* _ACTIVITY_
Reproduce the entries exactly and omit the pictures.

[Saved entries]
[Start of Attachment]

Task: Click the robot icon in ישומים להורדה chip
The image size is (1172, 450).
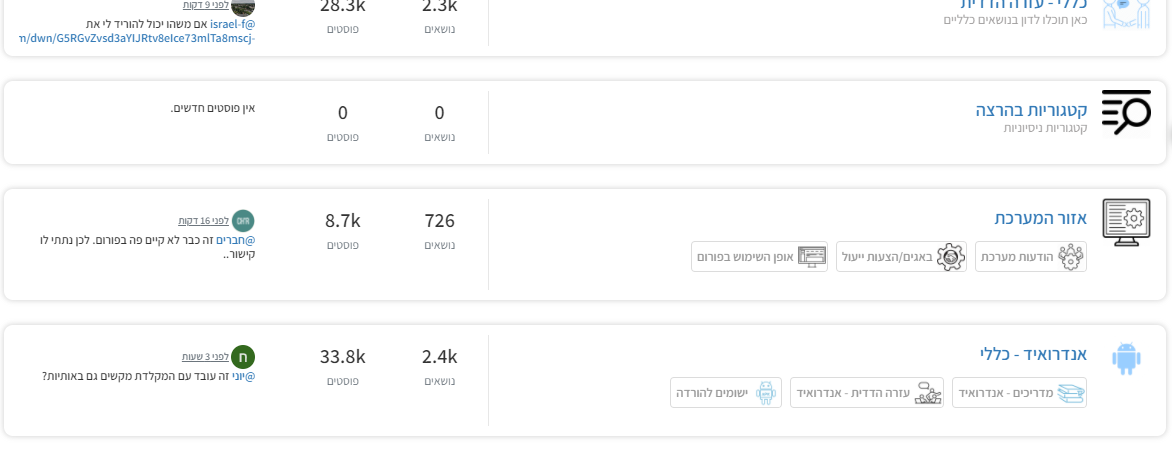Action: pyautogui.click(x=766, y=392)
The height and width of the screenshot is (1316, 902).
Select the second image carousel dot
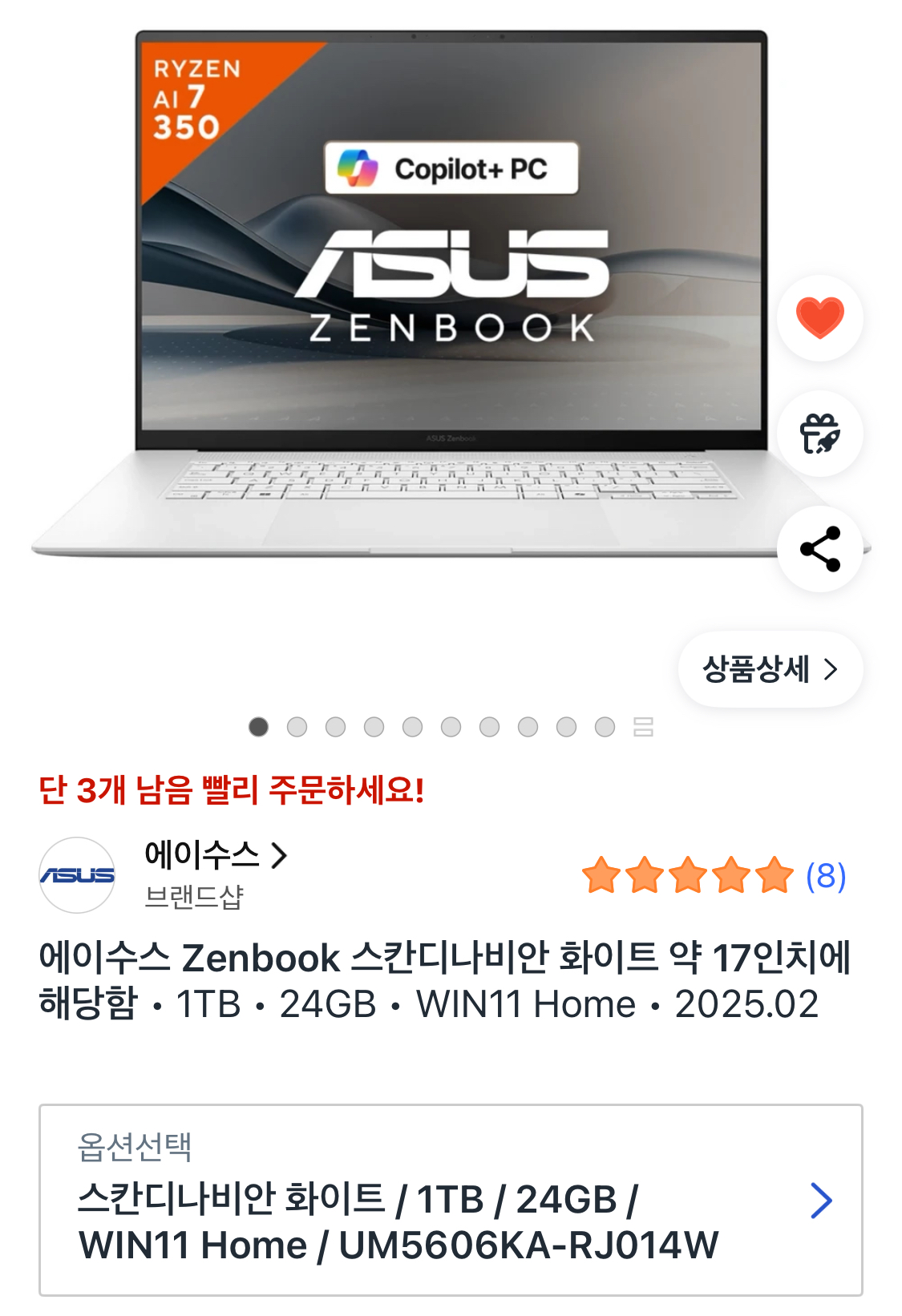pyautogui.click(x=297, y=727)
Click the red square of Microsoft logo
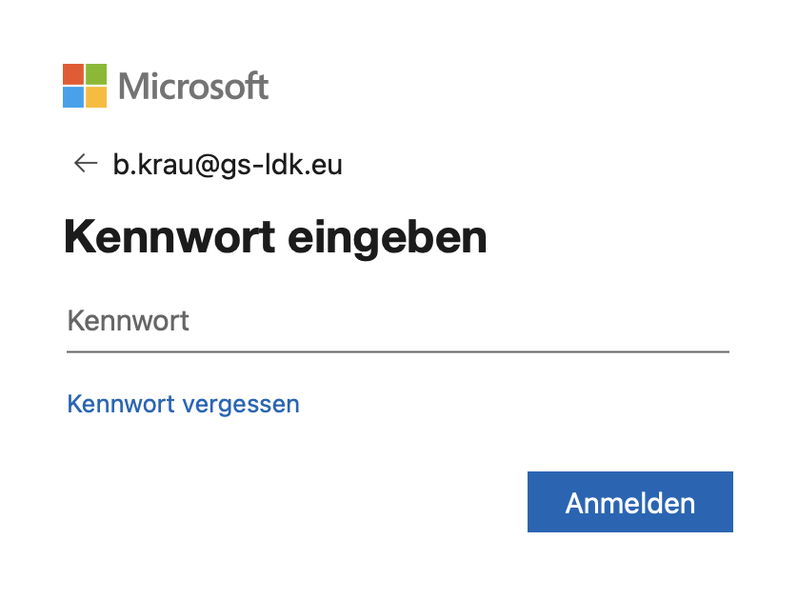 (x=73, y=74)
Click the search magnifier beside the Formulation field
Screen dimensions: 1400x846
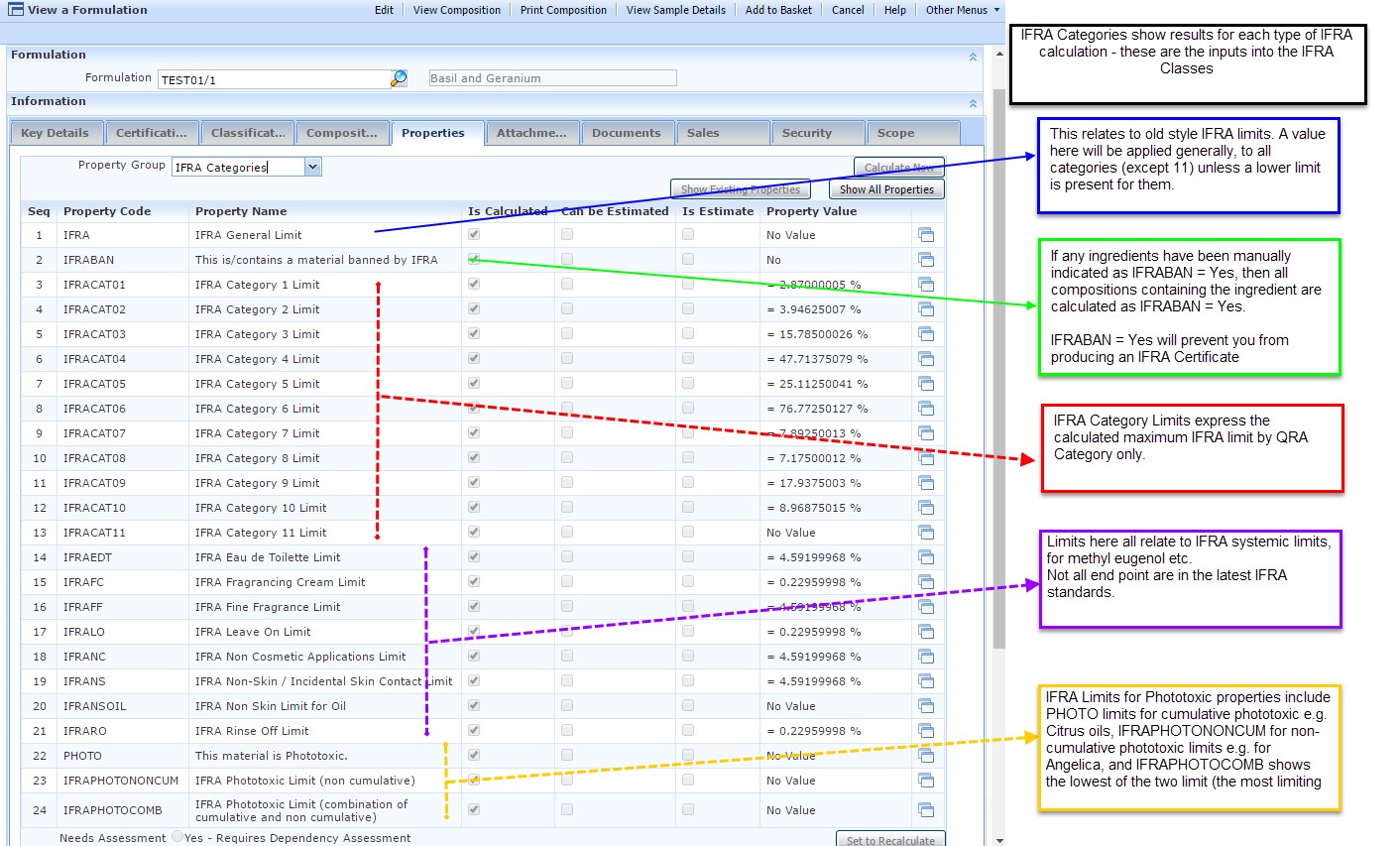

[End of Attachment]

* _EXERCISE RESPONSE_
Task: Click the robot icon in ישומים להורדה chip
The image size is (1172, 450).
Action: pyautogui.click(x=766, y=392)
The height and width of the screenshot is (1316, 902).
Select the second image carousel dot
pyautogui.click(x=297, y=727)
Click the red square of Microsoft logo
 (x=73, y=74)
Click the search magnifier beside the Formulation field
Screen dimensions: 1400x846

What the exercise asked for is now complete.